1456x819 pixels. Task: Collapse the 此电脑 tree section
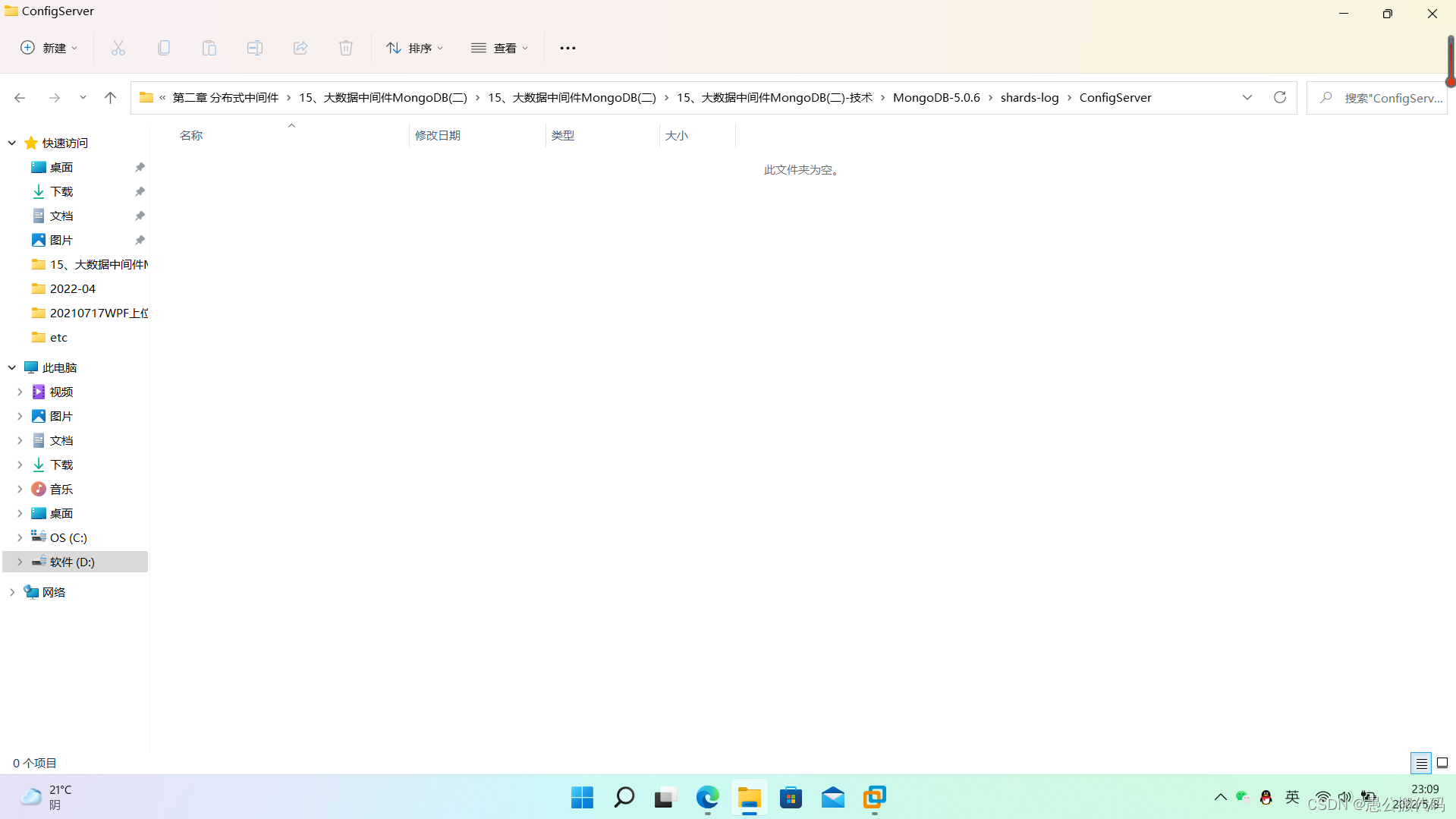point(11,367)
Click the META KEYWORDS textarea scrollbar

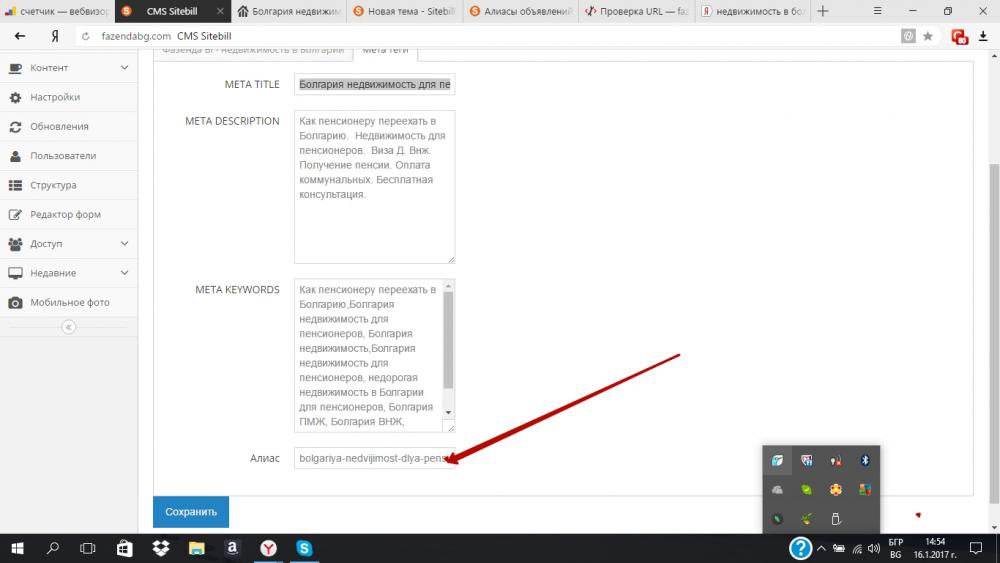[x=448, y=340]
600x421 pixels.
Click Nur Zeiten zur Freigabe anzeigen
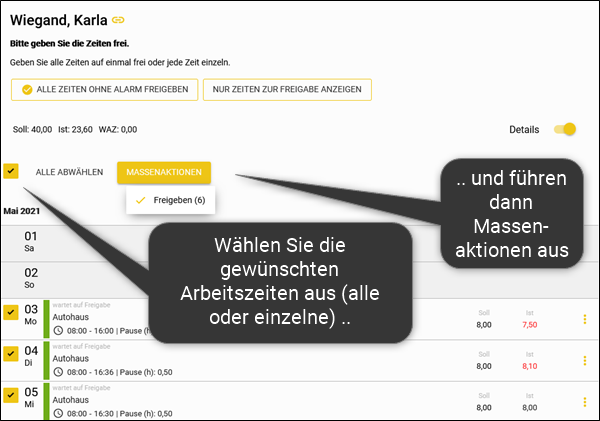point(287,90)
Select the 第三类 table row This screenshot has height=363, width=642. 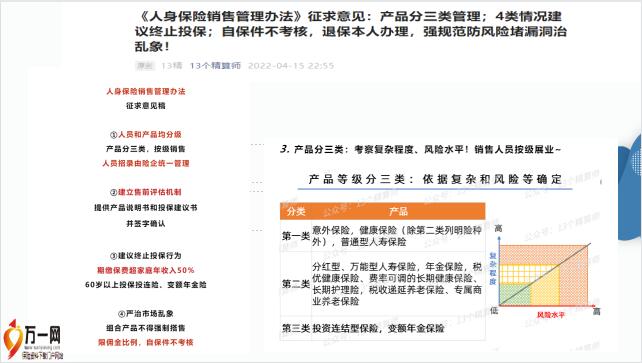[383, 328]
* * * * *
* [Directions]: How many lines in the data above contain the word "pixels", matching case exactly? Reply with the number alone.

* [Output for this exercise]: 2